### Selected passage
Can't decide whether to use the metal squad marking shoulder pads for the right hand shoulder though, or just use the transfer sheets.


----------



## spanner94ezekiel (Jan 6, 2011)

I think the transfer sheets would be easier and cheaper, but at the end of the day it's up to you. I would also advise only doing this level of detail for like HQs and stuff, and maybe just free-handing the normal infantry, otherwise it's a lot of time and money...

But it's your choice and if you decide to do it this way, then all the more kudos for you mate!


----------



## Words_of_Truth (Sep 20, 2007)

I already have a lot of skulls thanks to Viscount Vash, so it's only the metal shoulder pads I need and they ain't to expensive.

I don't actually know what the common thing to do for the squad markings is, as I've never done them before. Do you know or have a link to something that explains them?


----------



## spanner94ezekiel (Jan 6, 2011)

Squad markings are simples. Each squad in the company has its own number. In the battle companies it goes:
1-6th are tactical
7-8th are assault
9-10th are devvies

It is marked with the appropriate number ontop of the double arrow troops sign. The number and company markings also appear on the backbanners of the sgts.


----------



## Words_of_Truth (Sep 20, 2007)

These the tactical squad markings?

or

These


----------



## spanner94ezekiel (Jan 6, 2011)

Yep. Then over the top, the squad numebr transfer goes slap bang in the middle. For this to work well, you may just want standard pads with transfers for the troops loo as well, as otherwise the number doesn't sit too well because of the embossments.


----------



## Words_of_Truth (Sep 20, 2007)

I edited the post before as I found another pair. Either way would it be best to use this transfer sheet?Do I have to put the number on top of the squad symbol or could I put it elsewhere like on the leg?


----------



## spanner94ezekiel (Jan 6, 2011)

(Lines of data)
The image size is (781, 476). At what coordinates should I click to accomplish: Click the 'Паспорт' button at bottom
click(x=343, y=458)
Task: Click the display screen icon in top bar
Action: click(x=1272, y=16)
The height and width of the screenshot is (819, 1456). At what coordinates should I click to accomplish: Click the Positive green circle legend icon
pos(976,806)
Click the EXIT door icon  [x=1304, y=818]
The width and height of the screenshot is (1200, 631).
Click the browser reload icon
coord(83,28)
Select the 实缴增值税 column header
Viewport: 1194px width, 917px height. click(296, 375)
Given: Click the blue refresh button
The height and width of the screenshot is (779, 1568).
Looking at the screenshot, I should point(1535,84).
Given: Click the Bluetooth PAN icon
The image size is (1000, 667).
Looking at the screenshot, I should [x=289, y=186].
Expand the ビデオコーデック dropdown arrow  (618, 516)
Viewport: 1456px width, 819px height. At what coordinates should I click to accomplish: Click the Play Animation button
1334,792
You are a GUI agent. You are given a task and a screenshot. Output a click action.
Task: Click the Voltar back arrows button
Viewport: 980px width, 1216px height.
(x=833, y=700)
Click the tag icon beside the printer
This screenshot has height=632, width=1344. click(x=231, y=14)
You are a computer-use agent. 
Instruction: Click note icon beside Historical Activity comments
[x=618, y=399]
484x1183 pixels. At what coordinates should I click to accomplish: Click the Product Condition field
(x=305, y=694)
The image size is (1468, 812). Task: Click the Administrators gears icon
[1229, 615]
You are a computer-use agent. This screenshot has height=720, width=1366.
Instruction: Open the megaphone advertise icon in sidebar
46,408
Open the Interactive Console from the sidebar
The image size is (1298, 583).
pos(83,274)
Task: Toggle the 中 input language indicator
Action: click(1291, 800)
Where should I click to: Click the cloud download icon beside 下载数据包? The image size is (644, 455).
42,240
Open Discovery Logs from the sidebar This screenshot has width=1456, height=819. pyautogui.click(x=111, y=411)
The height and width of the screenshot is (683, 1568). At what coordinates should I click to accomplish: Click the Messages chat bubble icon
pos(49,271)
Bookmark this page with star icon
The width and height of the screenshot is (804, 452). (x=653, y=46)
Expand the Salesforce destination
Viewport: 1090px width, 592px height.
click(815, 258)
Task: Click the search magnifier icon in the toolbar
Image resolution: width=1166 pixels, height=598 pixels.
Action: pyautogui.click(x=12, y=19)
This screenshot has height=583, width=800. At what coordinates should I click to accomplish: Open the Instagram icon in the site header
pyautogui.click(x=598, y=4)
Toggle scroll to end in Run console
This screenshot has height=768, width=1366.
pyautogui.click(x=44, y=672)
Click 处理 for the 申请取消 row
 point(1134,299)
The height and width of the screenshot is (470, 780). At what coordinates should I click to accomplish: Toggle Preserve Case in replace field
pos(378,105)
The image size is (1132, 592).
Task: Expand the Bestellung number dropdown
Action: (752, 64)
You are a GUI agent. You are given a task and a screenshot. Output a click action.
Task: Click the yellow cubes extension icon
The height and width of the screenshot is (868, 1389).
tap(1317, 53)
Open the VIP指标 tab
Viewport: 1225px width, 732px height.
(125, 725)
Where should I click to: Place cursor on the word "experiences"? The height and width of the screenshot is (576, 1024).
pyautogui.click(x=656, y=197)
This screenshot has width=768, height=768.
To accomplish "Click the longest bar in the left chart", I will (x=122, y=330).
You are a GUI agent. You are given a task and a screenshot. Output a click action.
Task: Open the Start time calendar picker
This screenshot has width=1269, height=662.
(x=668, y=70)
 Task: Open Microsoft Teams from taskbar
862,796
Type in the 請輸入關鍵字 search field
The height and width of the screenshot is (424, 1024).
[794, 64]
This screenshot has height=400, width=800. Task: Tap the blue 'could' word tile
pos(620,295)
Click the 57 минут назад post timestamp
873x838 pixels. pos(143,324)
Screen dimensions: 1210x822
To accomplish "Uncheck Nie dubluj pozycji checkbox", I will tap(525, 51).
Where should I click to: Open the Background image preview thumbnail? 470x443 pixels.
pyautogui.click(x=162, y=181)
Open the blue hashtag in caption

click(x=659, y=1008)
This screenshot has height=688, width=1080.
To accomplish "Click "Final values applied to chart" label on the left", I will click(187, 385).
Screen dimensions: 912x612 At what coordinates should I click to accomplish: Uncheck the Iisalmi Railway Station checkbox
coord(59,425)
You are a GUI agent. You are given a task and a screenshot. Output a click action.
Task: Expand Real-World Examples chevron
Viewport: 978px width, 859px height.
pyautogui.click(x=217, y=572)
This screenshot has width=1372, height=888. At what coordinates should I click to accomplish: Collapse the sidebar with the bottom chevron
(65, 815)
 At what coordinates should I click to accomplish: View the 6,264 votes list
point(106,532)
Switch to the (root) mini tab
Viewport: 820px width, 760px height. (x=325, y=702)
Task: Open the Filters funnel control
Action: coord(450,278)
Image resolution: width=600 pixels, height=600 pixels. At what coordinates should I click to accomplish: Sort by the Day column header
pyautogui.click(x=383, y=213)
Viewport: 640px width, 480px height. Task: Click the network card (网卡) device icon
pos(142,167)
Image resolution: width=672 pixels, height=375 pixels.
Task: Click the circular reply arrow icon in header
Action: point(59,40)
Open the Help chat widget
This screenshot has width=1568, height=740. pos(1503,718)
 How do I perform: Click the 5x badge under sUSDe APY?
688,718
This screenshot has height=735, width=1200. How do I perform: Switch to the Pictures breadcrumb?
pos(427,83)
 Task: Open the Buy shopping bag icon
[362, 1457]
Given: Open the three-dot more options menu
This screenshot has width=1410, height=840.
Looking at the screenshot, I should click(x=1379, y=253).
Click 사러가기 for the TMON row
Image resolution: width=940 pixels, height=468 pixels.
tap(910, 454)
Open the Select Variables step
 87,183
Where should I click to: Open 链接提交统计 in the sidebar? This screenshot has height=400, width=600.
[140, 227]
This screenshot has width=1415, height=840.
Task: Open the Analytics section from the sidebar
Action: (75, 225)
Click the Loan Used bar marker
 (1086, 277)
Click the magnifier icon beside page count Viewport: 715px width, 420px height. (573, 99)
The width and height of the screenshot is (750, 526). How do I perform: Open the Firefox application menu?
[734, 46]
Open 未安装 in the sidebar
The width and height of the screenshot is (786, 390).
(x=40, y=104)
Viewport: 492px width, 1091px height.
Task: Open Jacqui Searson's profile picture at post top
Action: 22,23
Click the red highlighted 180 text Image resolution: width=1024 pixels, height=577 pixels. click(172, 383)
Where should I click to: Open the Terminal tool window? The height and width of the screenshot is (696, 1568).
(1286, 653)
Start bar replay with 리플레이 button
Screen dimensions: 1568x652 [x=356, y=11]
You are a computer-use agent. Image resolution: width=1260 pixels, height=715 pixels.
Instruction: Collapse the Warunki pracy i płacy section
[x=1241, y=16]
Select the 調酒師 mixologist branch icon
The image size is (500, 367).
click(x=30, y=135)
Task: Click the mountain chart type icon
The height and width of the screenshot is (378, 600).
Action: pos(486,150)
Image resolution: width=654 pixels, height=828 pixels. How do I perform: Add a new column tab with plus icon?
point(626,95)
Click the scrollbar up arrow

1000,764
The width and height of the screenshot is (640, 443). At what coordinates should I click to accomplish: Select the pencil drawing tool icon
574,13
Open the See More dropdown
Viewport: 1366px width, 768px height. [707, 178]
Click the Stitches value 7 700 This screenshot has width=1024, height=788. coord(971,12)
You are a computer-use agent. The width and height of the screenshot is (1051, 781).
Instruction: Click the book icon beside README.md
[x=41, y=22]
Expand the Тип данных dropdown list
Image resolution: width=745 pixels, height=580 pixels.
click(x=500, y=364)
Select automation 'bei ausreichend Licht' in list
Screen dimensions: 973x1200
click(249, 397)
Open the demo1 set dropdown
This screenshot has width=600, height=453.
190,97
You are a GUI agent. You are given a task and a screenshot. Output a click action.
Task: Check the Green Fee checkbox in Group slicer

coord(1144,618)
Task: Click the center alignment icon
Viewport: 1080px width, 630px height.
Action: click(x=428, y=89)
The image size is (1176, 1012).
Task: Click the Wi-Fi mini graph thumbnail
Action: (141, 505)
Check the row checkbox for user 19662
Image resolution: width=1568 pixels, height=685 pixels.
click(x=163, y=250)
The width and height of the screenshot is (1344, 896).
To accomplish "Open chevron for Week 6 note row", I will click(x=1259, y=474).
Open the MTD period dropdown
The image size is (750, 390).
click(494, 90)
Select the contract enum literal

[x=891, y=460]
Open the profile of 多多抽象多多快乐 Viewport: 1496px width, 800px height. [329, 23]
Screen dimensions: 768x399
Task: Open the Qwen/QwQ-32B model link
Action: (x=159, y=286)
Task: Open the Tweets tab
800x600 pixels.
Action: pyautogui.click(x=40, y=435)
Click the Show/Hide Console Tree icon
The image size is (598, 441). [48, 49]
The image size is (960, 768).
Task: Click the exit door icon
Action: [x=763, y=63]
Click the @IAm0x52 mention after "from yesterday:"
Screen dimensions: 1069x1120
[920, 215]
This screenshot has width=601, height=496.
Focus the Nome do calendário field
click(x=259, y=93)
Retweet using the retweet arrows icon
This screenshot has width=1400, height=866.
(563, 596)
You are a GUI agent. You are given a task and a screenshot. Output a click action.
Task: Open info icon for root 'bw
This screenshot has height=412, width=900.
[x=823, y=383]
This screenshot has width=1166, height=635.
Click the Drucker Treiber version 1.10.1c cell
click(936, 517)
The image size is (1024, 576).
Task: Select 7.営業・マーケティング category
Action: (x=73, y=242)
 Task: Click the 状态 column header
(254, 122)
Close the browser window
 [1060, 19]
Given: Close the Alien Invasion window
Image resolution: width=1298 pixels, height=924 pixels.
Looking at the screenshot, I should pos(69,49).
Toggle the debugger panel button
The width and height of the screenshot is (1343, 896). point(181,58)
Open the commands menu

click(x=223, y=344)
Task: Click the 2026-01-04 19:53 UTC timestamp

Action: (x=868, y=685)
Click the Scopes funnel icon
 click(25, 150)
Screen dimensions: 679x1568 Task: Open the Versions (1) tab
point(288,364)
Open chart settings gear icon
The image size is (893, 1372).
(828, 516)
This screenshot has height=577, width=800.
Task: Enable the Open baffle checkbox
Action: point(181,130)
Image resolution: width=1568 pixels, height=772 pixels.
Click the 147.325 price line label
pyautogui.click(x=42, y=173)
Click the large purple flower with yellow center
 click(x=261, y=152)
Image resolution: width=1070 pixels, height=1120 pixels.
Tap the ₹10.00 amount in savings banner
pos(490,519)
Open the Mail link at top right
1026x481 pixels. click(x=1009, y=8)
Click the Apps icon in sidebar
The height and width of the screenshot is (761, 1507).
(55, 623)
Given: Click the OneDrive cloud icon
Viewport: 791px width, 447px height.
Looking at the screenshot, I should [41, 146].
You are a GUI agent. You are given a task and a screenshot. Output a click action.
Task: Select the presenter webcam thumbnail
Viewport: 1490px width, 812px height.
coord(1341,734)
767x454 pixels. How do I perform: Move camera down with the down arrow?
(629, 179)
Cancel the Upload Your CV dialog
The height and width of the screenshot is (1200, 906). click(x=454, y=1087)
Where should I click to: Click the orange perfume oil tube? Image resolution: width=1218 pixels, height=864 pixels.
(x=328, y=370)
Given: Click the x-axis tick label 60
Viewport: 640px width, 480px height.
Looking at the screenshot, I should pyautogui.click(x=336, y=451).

### Your task
Return, word for word, the part of the squad markings thread starting at "I already have" and ending at "that explains them?".

### Finished exercise
I already have a lot of skulls thanks to Viscount Vash, so it's only the metal shoulder pads I need and they ain't to expensive.

I don't actually know what the common thing to do for the squad markings is, as I've never done them before. Do you know or have a link to something that explains them?